How to profit on vehicles
Solution 1:
For the most part, road vehicles behave much like trains, except that you've got a lot more of them running around. There are some differences, though:
- Avoid turns and hills to the greatest extent possible. Unlike trains, road vehicles are always slowed down by hills and turns. Note that detouring to avoid a hill is usually a bad idea, because the multiple turns involved each cause a slowdown.
- Don't overload roads. On a clear road, running vehicles can pass a broken-down one; on one packed with oncoming traffic, they'll back up behind it.
- Make sure you have the right number of vehicles on the route. If your vehicles are waiting to load, you're losing money; if cargo is piling up at the station, you're losing station rating.
- Don't compete against trains for cargo. The station rating system used to decide who gets an industry's production favors faster vehicles, and all but the slowest trains are faster than road vehicles.
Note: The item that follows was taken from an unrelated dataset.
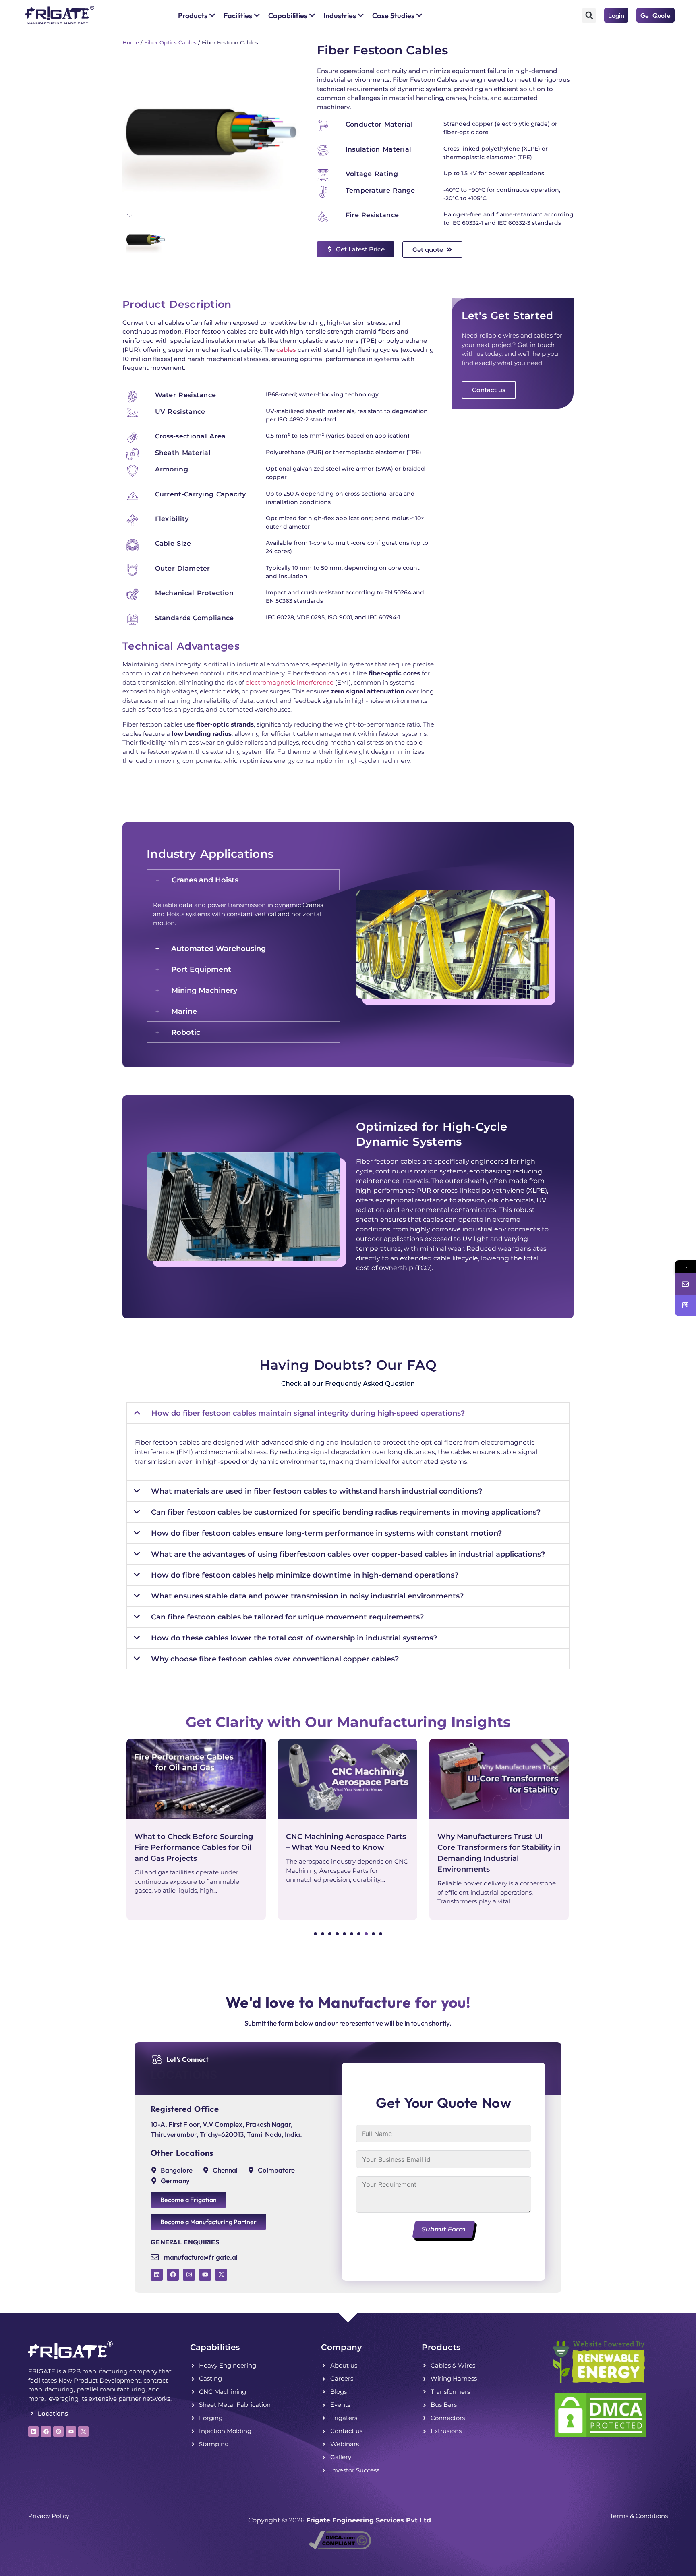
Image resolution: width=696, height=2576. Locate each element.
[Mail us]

- Avoid overly short routes. It takes several days for a vehicle to get in or out of a depot -- travel time that doesn't add to the delivery distance -- so you need actual travel to make up for it.
Accept that your road vehicles are going to have a lower profit margin than your trains. Trains move faster, which translates to higher payments, and can carry more cargo for their operating cost. Road vehicles are best for small cargo volumes or spread-out sources (eg. passengers and mail).
Don't imitate the AI. I don't know which one you're using, but some of them have marginal strategies, while others have highly efficient ones that require insane amounts of micromanagement.